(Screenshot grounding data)
=== Begin Enclosure ===

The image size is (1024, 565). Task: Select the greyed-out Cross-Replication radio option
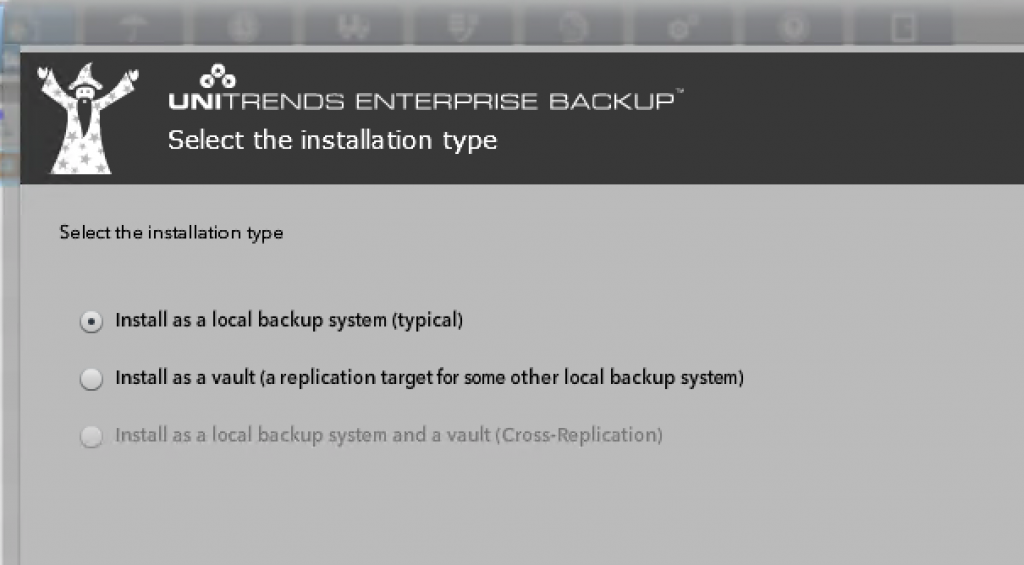point(91,436)
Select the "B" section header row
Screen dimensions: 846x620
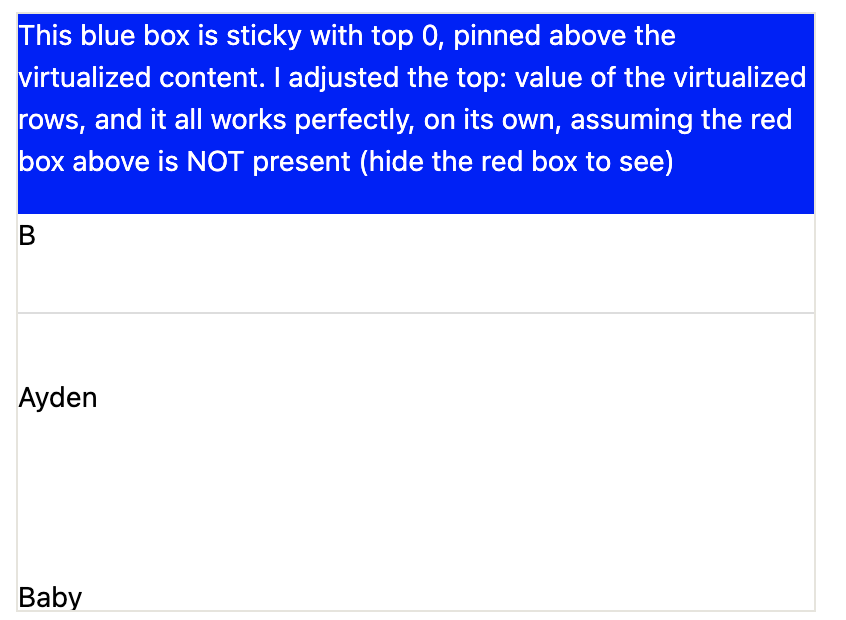(x=415, y=263)
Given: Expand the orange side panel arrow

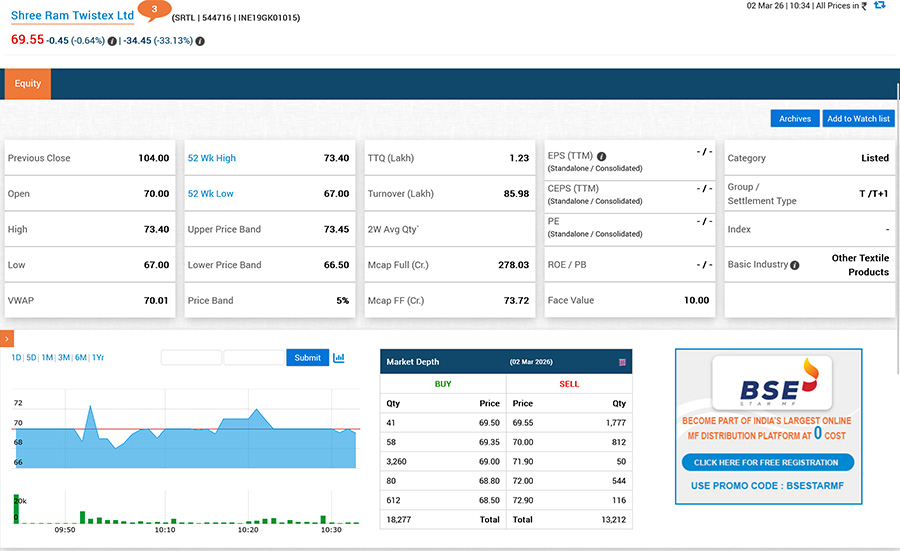Looking at the screenshot, I should 6,340.
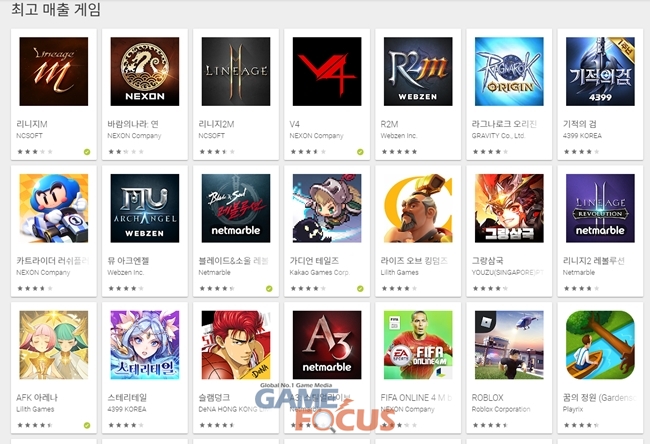Click green check badge on V4 card
650x444 pixels.
360,152
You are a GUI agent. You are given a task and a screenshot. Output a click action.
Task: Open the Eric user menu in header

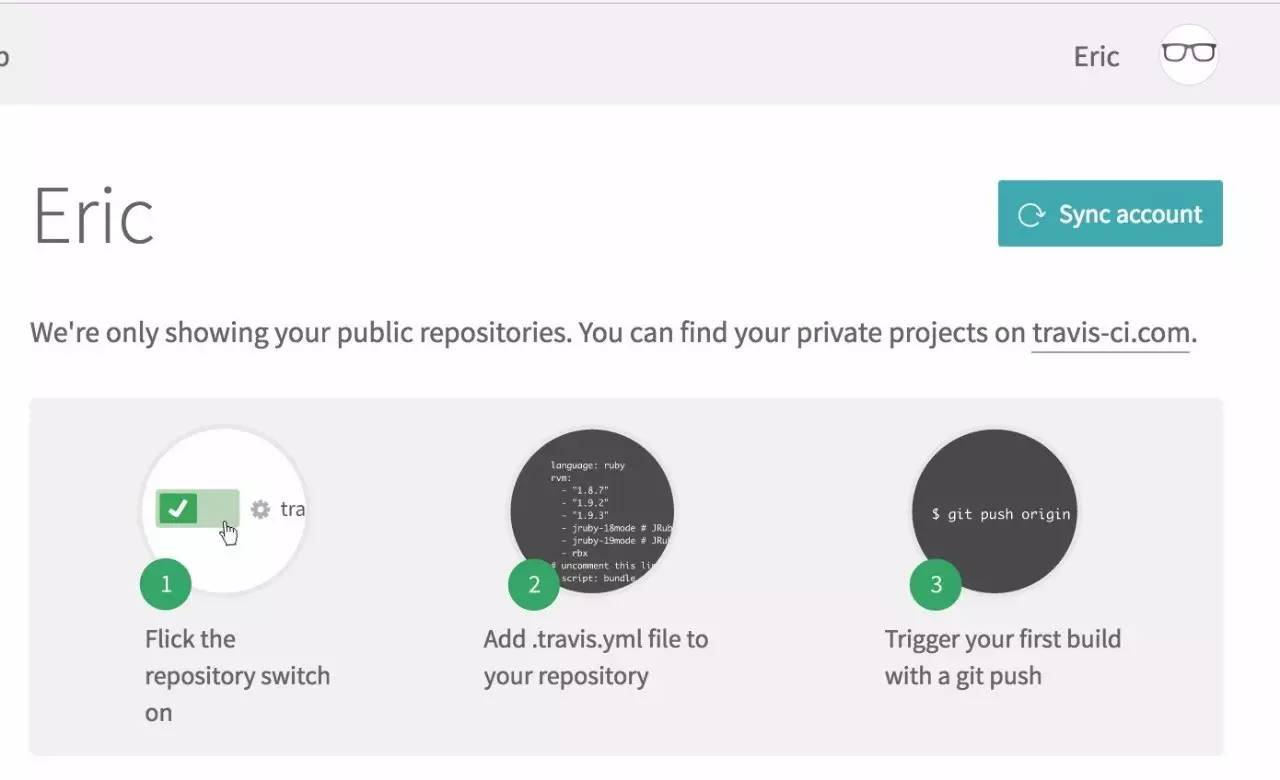tap(1096, 56)
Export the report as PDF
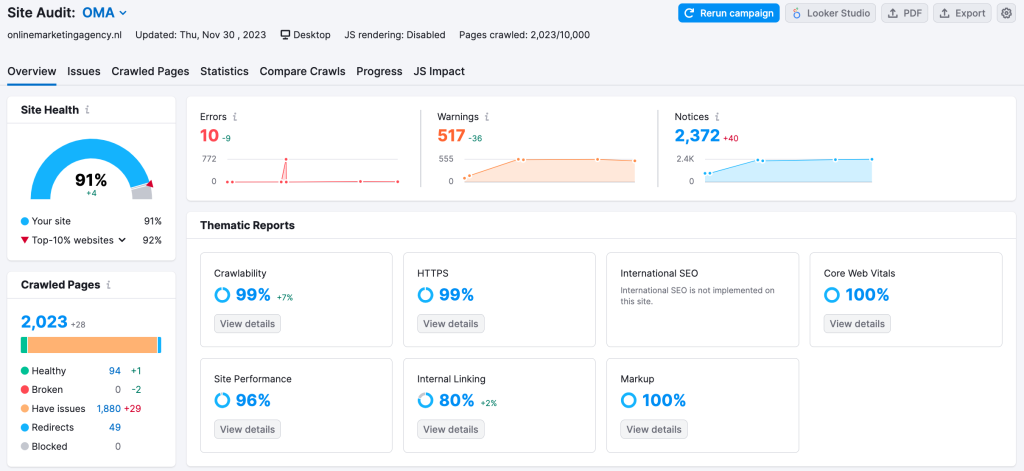The width and height of the screenshot is (1024, 471). pyautogui.click(x=904, y=13)
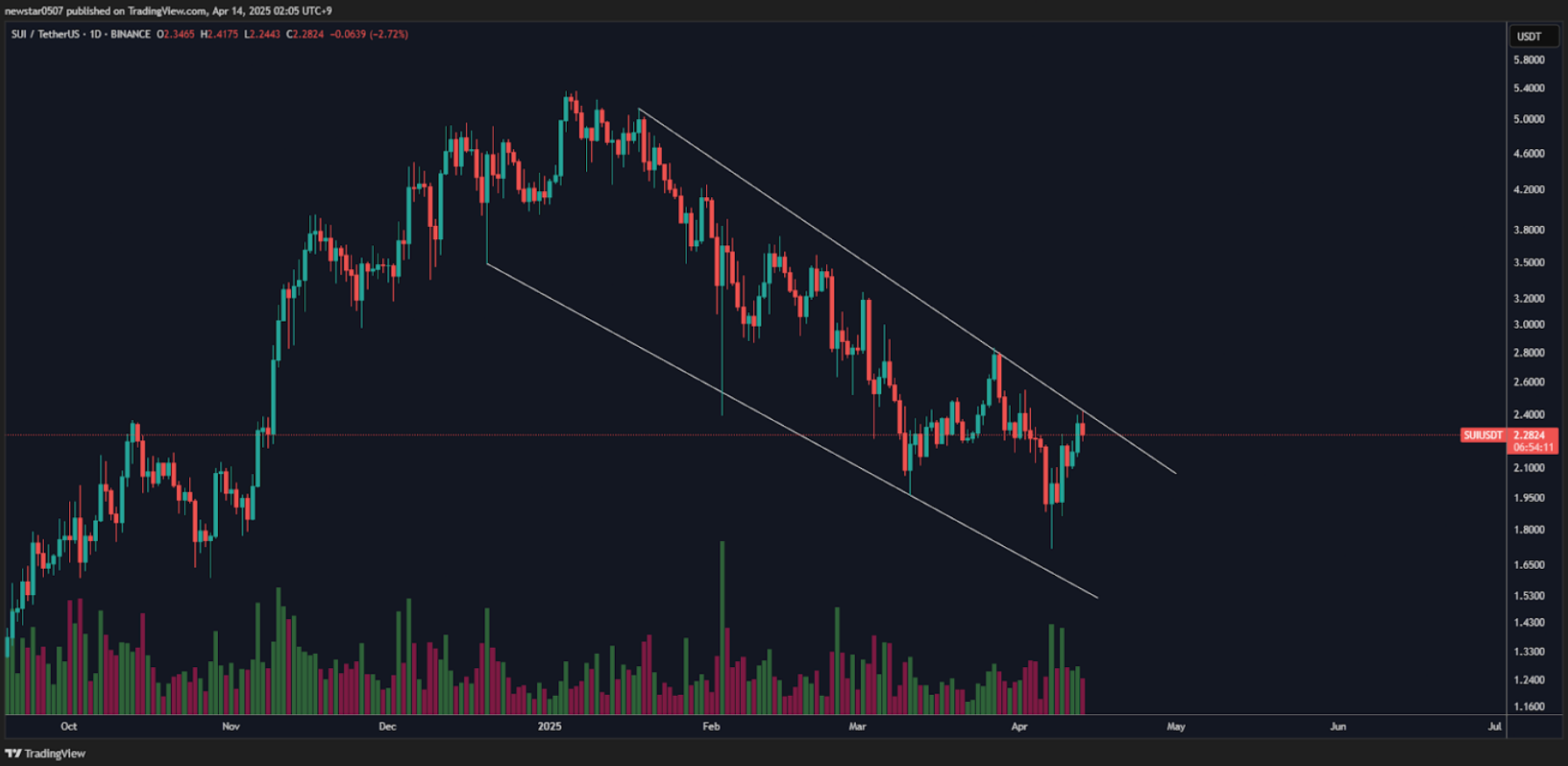Click the red SUIUSDT symbol price tag
This screenshot has height=766, width=1568.
pyautogui.click(x=1482, y=436)
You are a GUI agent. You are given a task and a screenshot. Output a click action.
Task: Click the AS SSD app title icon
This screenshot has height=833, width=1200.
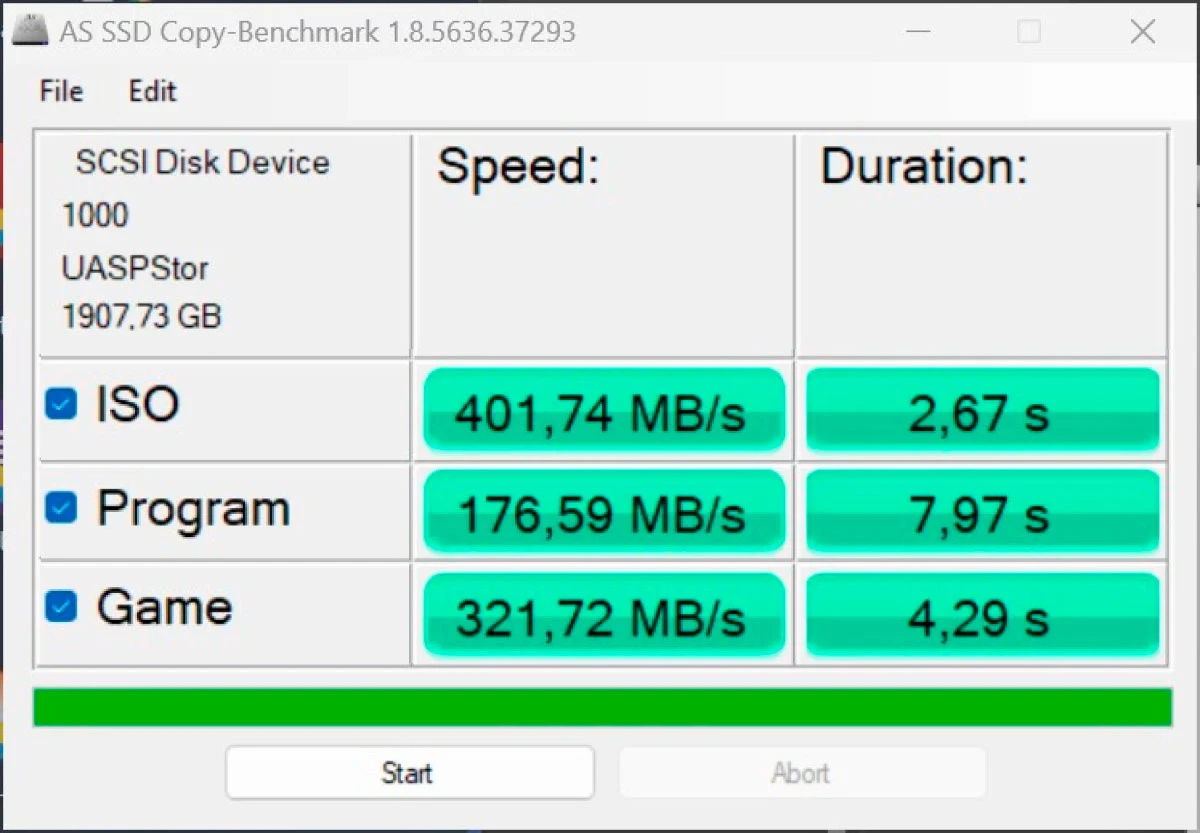[x=31, y=30]
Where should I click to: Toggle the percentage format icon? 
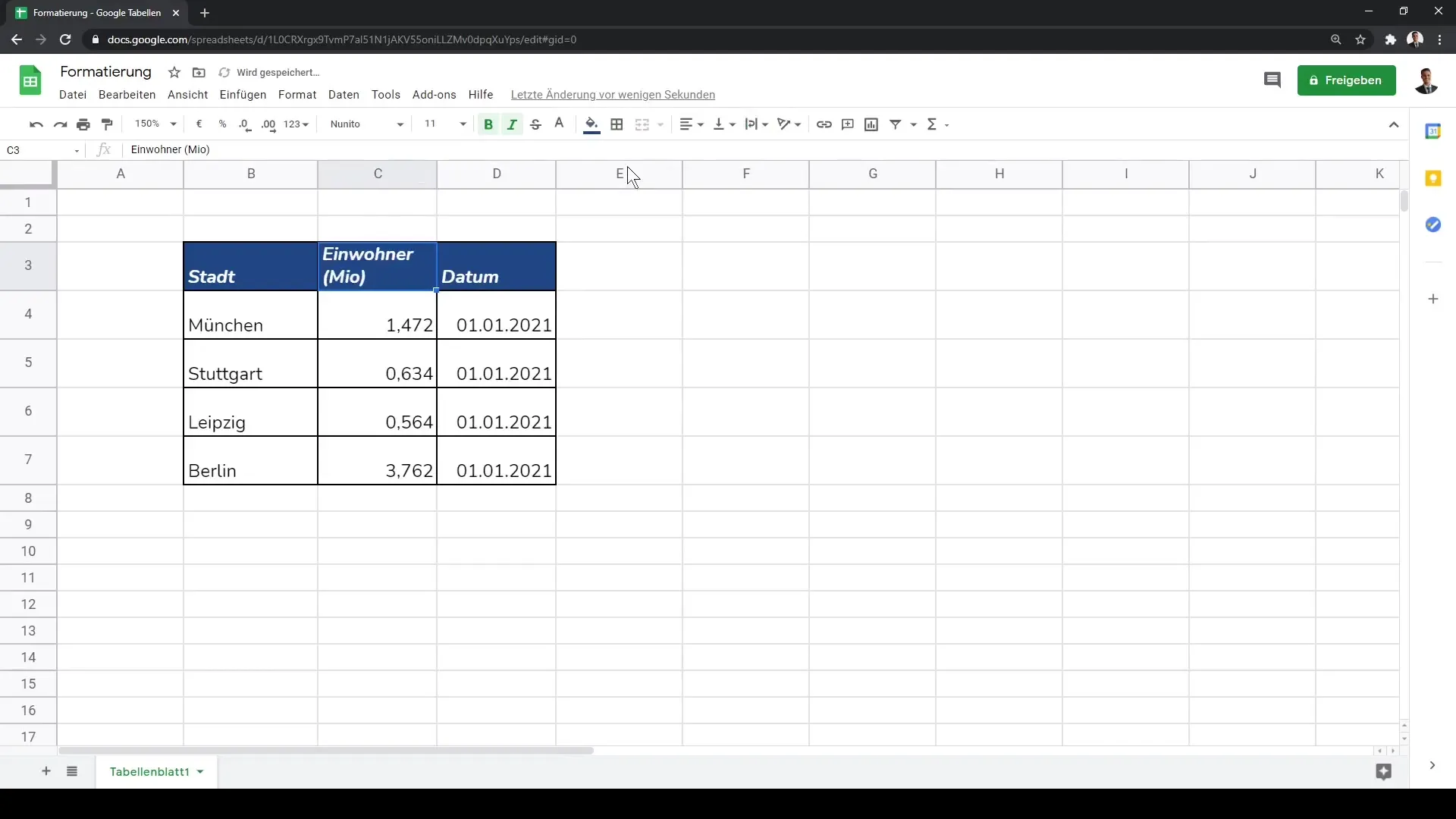pyautogui.click(x=221, y=124)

=== End Enclosure ===

**TO DO**
Reproduce every line above exactly as written, omitting the images.

**SOLVED PROBLEM**
The image size is (1024, 565). Task: Select the greyed-out Cross-Replication radio option
point(91,436)
Select the "B" section header row
Screen dimensions: 846x620
(x=415, y=263)
Given: Expand the orange side panel arrow

Looking at the screenshot, I should 6,340.
Click green check badge on V4 card
650x444 pixels.
360,152
You are a GUI agent. You are given a task and a screenshot. Output a click action.
Task: Open the Eric user menu in header

tap(1096, 56)
Export the report as PDF
The width and height of the screenshot is (1024, 471). pyautogui.click(x=904, y=13)
Click the red SUIUSDT symbol price tag
This screenshot has height=766, width=1568.
pyautogui.click(x=1482, y=436)
You are a GUI agent. You are given a task and a screenshot. Output a click action.
Task: Click the AS SSD app title icon
This screenshot has height=833, width=1200.
[x=31, y=30]
Where should I click to: Toggle the percentage format icon? 
pyautogui.click(x=221, y=124)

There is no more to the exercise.